* TO-DO ITEM
Rewrite the entries from the line with "Find the location" up to and including the line with "Identify the location", replacing "location" with "position" and keeping everything else the same. Leave out the pictures.

* WORKING DATA
________
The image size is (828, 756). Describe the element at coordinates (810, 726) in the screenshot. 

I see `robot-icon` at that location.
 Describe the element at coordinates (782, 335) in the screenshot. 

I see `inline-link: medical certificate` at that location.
________
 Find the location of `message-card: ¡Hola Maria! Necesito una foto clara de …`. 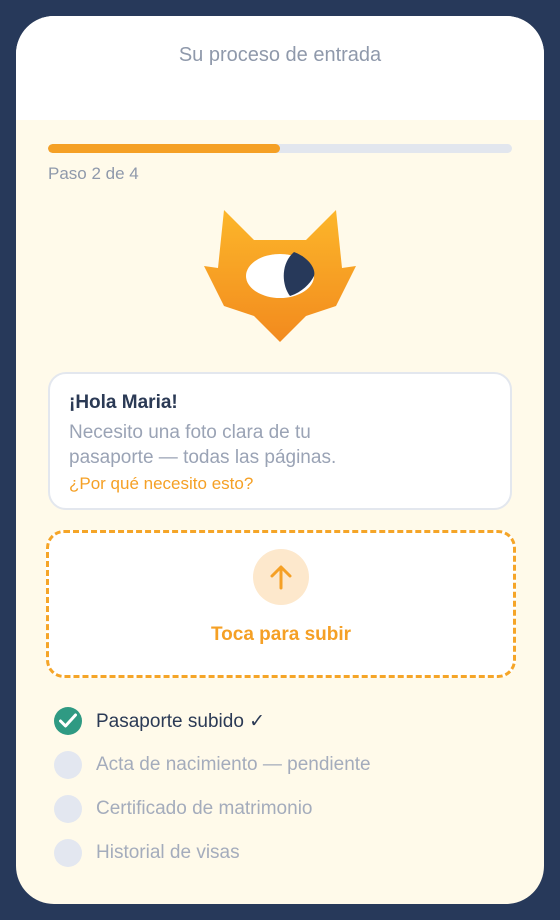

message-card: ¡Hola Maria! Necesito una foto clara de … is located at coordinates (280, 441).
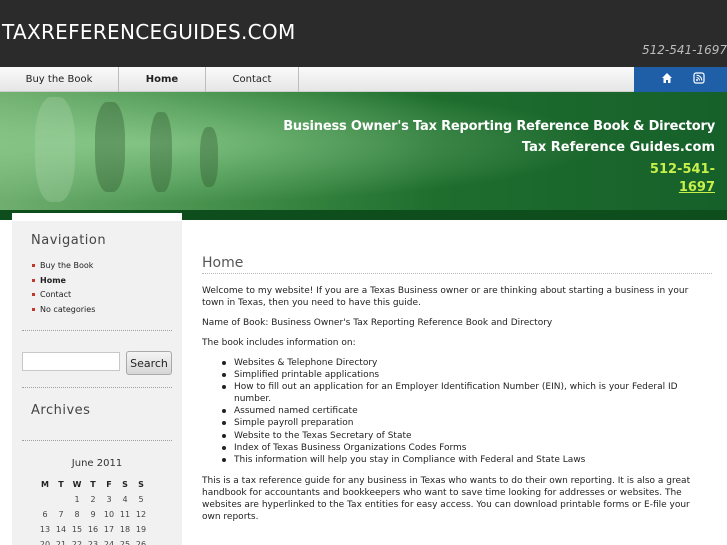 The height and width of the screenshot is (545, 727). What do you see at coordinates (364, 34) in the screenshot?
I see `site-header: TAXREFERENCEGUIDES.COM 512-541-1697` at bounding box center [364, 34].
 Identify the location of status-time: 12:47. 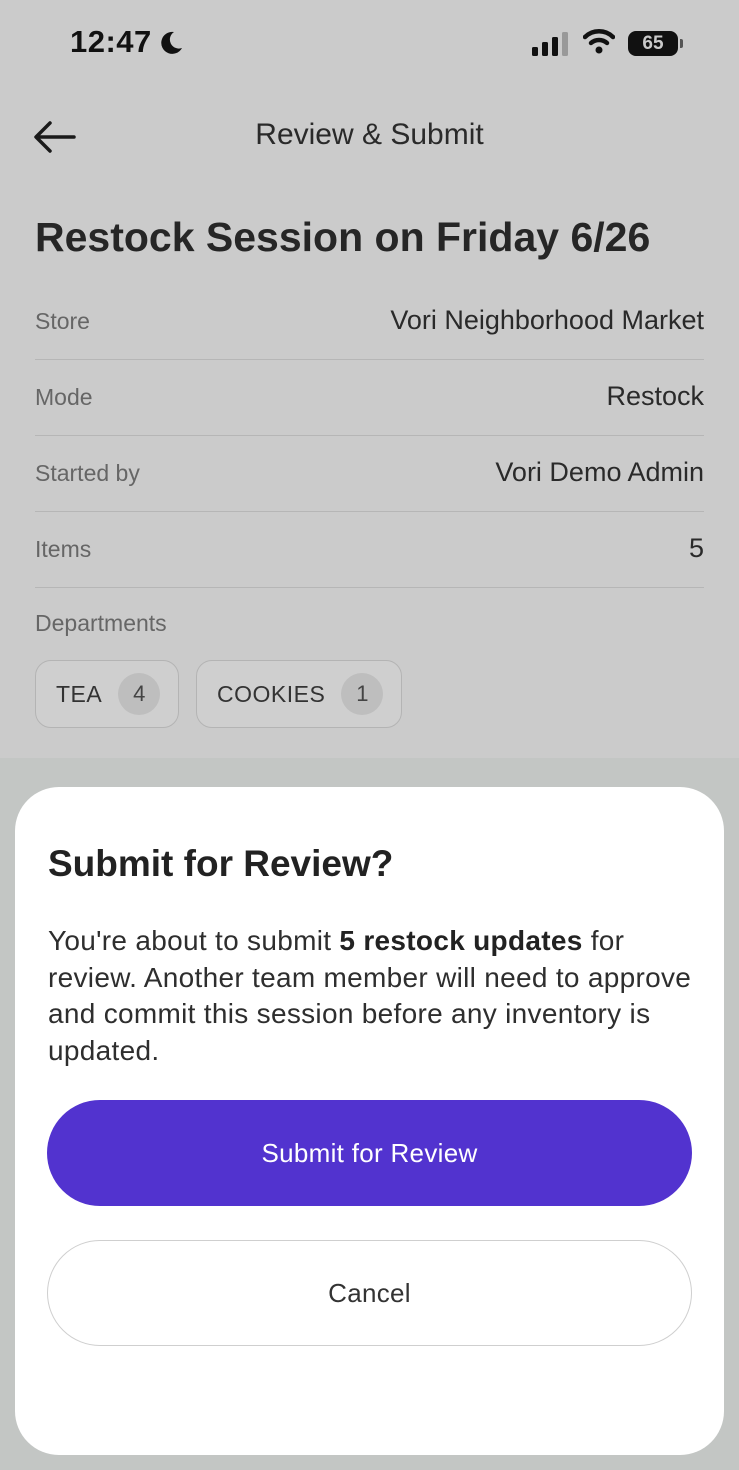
________
* FINISHED EXERCISE
 Find the position of `message-card: ¡Hola Maria! Necesito una foto clara de …`. 

message-card: ¡Hola Maria! Necesito una foto clara de … is located at coordinates (280, 441).
 The height and width of the screenshot is (545, 727). What do you see at coordinates (364, 34) in the screenshot?
I see `site-header: TAXREFERENCEGUIDES.COM 512-541-1697` at bounding box center [364, 34].
 Identify the position of status-time: 12:47. 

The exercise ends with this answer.